Al día siguiente le llevé uno de los míos y, deferentemente, lo cogió, lo encendió y empezó a fumarlo y quemaba tan bien, manteniendo su corona de ceniza blanca, que opté por volver a retirarme y desde el mismo escaño, en una de esas interminables y hasta tediosas peroratas de alguien, leyendo en la tribuna, empecé a notar su deleite. Cuando terminó, volví a sentarme a su lado y le pregunté por el puro, a lo que me contestó que no le pareció malo, pero a los pocos minutos me dijo: “¿No tendrás otro purito de La Palma?”. No lo tenía, pero prometí llevárselo. Así lo hice y no uno, sino una caja, con anillas de “Especiales para Adolfo Suárez” que, más que encantado al conocer la anécdota, me preparó -y regaló- Enrique Vargas, quien, como otros paisanos, era un maestro en el arte de fabricar puros de más que probada calidad.
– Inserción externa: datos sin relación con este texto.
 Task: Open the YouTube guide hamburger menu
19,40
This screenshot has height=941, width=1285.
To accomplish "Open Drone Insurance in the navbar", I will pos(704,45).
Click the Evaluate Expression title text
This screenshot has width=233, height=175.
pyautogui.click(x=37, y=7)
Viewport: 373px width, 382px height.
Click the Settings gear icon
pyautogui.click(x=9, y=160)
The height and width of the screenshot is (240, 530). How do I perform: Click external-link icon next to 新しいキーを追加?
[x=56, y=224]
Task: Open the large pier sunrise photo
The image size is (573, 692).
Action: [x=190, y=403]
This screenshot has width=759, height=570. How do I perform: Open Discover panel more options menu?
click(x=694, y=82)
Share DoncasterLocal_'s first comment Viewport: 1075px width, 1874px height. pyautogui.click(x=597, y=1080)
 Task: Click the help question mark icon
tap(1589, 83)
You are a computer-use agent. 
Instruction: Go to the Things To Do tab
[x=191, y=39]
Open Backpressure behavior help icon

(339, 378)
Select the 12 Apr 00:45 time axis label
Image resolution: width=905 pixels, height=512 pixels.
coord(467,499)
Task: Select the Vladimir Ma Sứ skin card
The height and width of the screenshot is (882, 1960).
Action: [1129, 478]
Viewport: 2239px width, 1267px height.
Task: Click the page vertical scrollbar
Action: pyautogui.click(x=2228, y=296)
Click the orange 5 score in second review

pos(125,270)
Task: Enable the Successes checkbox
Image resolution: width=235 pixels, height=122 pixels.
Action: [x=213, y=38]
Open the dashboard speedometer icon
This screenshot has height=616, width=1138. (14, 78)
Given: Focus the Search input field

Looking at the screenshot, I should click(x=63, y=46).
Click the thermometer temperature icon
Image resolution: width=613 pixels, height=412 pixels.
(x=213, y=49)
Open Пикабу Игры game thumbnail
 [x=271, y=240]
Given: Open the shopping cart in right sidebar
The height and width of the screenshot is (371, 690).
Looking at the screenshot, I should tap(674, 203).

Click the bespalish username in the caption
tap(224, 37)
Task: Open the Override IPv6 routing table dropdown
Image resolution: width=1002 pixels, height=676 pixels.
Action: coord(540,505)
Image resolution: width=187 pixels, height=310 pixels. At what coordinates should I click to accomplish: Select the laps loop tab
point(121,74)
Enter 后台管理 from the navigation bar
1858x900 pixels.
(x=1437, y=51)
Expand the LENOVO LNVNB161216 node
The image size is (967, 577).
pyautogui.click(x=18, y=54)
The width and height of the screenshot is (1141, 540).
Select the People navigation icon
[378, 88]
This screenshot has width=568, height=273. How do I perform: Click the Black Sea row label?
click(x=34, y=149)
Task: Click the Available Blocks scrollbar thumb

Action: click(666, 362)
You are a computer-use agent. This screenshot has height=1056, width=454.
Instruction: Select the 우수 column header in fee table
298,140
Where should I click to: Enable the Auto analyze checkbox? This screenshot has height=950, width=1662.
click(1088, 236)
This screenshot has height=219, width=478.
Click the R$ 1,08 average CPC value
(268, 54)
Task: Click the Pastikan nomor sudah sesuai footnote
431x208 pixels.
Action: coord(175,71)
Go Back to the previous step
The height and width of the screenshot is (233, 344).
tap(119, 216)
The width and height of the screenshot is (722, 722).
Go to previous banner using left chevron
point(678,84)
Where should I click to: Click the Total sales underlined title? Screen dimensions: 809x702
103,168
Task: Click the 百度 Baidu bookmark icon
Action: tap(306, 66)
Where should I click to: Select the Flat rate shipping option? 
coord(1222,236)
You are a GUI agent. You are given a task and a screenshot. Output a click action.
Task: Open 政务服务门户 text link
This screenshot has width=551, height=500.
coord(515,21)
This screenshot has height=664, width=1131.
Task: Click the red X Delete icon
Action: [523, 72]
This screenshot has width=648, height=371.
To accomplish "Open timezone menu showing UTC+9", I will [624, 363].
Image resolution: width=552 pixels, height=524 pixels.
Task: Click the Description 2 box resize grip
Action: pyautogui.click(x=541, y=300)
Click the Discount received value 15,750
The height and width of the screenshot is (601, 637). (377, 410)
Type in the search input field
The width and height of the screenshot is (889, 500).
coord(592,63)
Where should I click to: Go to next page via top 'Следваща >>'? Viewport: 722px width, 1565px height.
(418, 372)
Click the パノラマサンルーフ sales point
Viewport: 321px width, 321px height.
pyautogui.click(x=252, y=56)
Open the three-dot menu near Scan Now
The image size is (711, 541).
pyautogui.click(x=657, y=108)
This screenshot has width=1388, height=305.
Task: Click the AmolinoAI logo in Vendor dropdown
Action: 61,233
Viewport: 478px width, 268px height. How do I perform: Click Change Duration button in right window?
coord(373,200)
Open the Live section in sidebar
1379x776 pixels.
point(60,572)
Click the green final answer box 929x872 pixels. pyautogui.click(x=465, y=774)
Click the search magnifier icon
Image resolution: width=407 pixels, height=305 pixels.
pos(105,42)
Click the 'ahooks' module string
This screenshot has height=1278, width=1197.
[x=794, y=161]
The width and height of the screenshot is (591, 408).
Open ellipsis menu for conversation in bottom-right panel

Podría seguir añadiendo más comentarios sobre un personaje para mí, como para tantos españoles, inolvidable y que ha entrado en el libro de la Historia sin necesidad de la perspectiva de que se exige a otros personajes, al generar un significativo consenso en el reconocimiento de sus méritos, que se consideran incuestionables.¡Descanse en paz!